Copy out the lines below with "summary text" replaced by "summary caption" and everything else left as it is. Leave out the pictures.
============
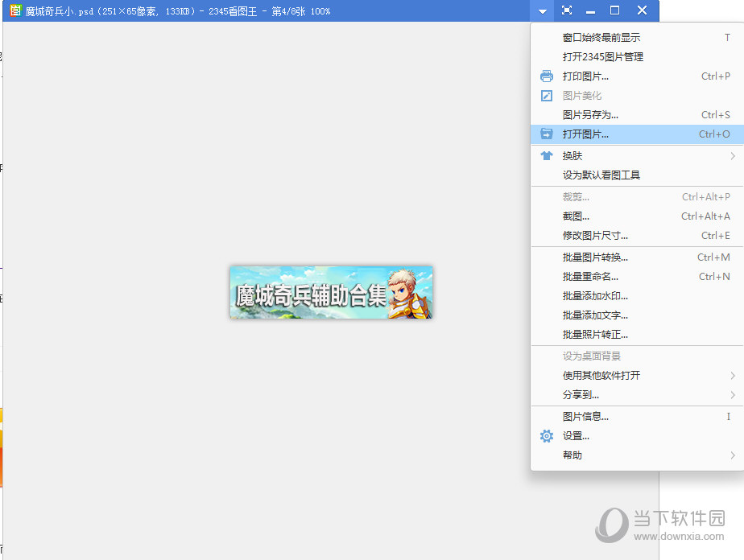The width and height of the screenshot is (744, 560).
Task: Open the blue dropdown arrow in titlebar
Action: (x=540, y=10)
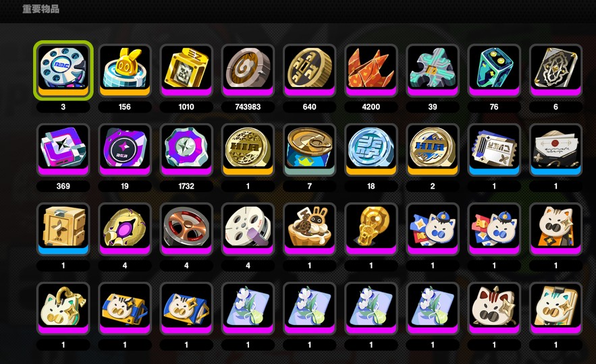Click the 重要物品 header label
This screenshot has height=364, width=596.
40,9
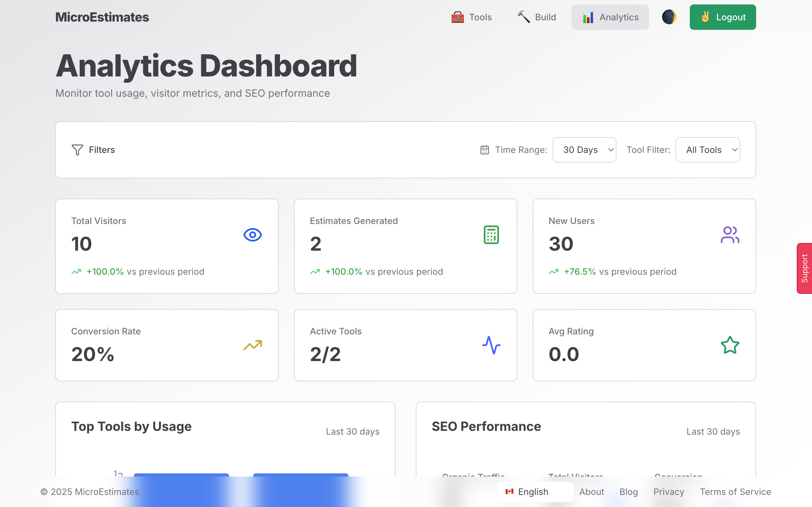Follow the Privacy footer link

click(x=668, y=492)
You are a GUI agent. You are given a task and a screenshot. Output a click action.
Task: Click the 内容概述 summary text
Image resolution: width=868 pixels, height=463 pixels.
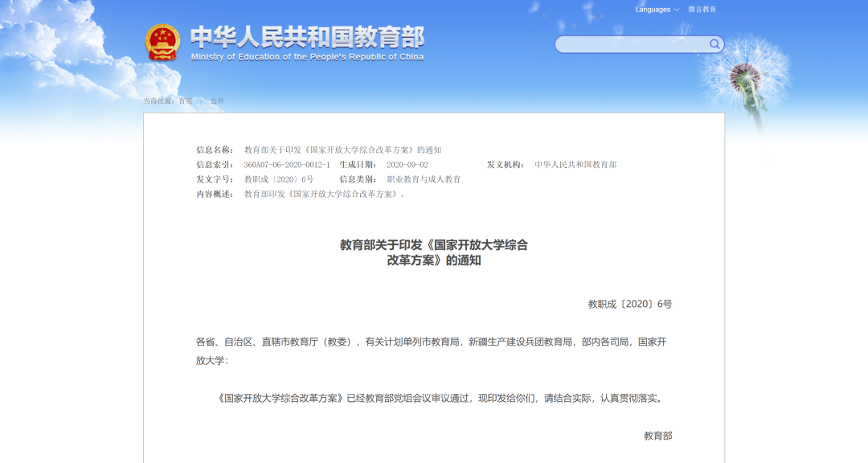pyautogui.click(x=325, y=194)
============
The result »
The width and height of the screenshot is (744, 560).
Task: Open the blue dropdown arrow in titlebar
Action: (x=540, y=10)
Click the 重要物品 header label
This screenshot has height=364, width=596.
40,9
Follow the Privacy footer link

click(x=668, y=492)
You are a GUI agent. You are given a task and a screenshot. Output a click action.
Task: Click the 内容概述 summary caption
Image resolution: width=868 pixels, height=463 pixels.
pyautogui.click(x=325, y=194)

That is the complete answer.